| Task brief |
Please answer these questions using the guide below on scanning printed tables into Excel with a phone:
(a) On which phone were the screenshots taken?
(b) After pressing the Actions button, which option do you select?
(c) After tapping Documents, in which section is the Scan table choice?

[Selected text Boundary: Start]

Scan printed tables into Excel with your phone for editing

Scan printed tables into Excel and edit the data using a phone

Typing on a laptop: Scan documents into Excel using a phone, edit them on a computer

When you have printed tables that must be recreated, scan them into Excel with your phone using the Microsoft Office app. Photograph printed documents, turn them into Excel spreadsheets.

I recently showed how to photograph printed documents with your phone and turn them into editable Word documents using the free Microsoft Office app (read it here). What if those documents contain data in tables? You can take a photograph of them with the phone’s camera and the Office app turns them into editable spreadsheets in Excel.

This is a brilliant feature if you have a lot of printed tables. Don’t waste time and effort typing them into Excel on your computer, photo them and save them to an Excel spreadsheet on OneDrive using your phone, then open them in Excel on your computer.

Here I am using the free Microsoft Office app and free OneDrive storage. The Excel sheets can be edited in the free Excel web app at OneDrive or in the Office app on you phone.

The screenshots were taken on the iPhone, but the Android phone app is just the same.

1 Add document vs use an Action

Buttons in the Microsoft Office app on a phone

Open the Microsoft Office app on the iPhone or Android phone (I am using an iPhone). There is a choice of using the Plus button or the Actions button. The end result, scanning a table, is similar no matter which you choose.

Actions in the Microsoft Office app on a phone

If you press the Actions button, then select the Image To Table option to Extract a table from your picture into Excel.

Create a new document in the Microsoft Office app on a phone

If you press the Plus button at the bottom of the Office app, three buttons appear. Tap Documents to continue.

Create a new document in the Microsoft Office app on a phone

Now you can choose to Scan table in the Excel section. There are minor differences between this route and the Actions route. You might want to try them both.

[Selected text Boundary: End]
[Recorded data Boundary: Start]

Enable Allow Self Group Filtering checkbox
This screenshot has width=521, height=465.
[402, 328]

[Recorded data Boundary: End]
[Recorded data Boundary: Start]

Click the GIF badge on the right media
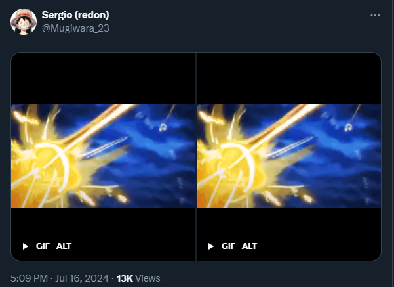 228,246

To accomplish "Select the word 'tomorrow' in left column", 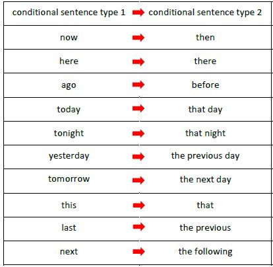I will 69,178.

[Recorded data Boundary: End]

| Task answer |
(a) The iPhone.
(b) Image To Table.
(c) The Excel section.